E... depois disso, ele se tornou outra pessoa. Uma mentira encoberta, vestida pela imagem comprada do garoto comportado, educado e transformado que arrancou suspiros de admiração e o reconhecimento pela ideia barata e fajuta dos efeitos dos comprimidos sobre ele. Era isso o que ele queria. E conseguiu. No último ano do ginásio, o garoto problema, ainda que melhor aluno e em primeiro lugar do colégio desde a quarta série, tinha passaporte aprovado para as melhores universidades do país. O desejo de qualquer outro calouro e da maioria dos seus colegas de turma que, embora tenham alcançado boas vagas, essas não se aproximavam das colocações nas quais ele empregou-se.

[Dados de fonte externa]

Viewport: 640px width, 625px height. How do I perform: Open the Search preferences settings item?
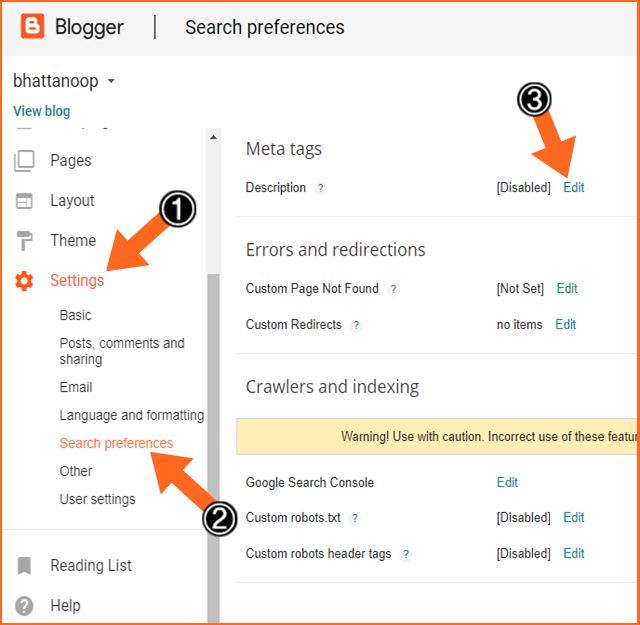point(116,443)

Stanford, Yale, Harvard, Princeton, Columbia. O sonho americano idealizado na palma de um garoto que decidiria seguir os passos de seu pai e se tornar o cirurgião famoso que ele fora um dia. O seu tutor e bom britânico Sam não se indignou com a recusa de seu filho quanto ao convite do secretário - e seu amigo - para a aplicação aos exames de Oxford porque Atticus entregou-lhe uma desculpa esfarrapada de que não fazia parte dos seus planos deixar a sua casa para uma aventura em universidade estrengeira. Ele gostaria de ir, mas temia a sua própria queda quando não tivesse com ele as pessoas que sempre serviram de base para a sua estrutura danificada. Talvez sobrevivesse os primeiros meses, mas a falha era certa. Pensava, ao menos. E revelou-me anos depois que o seu maior motivo para a não mudança a Londres era o fato de que eu não estaria lá. Me disse que eu era o seu amuleto e que quando eu estava ao seu lado ele era uma pessoa menos ruim. Logo eu, a menina que ele nem mesmo tinha certeza se queria ter perto na maior parte do tempo.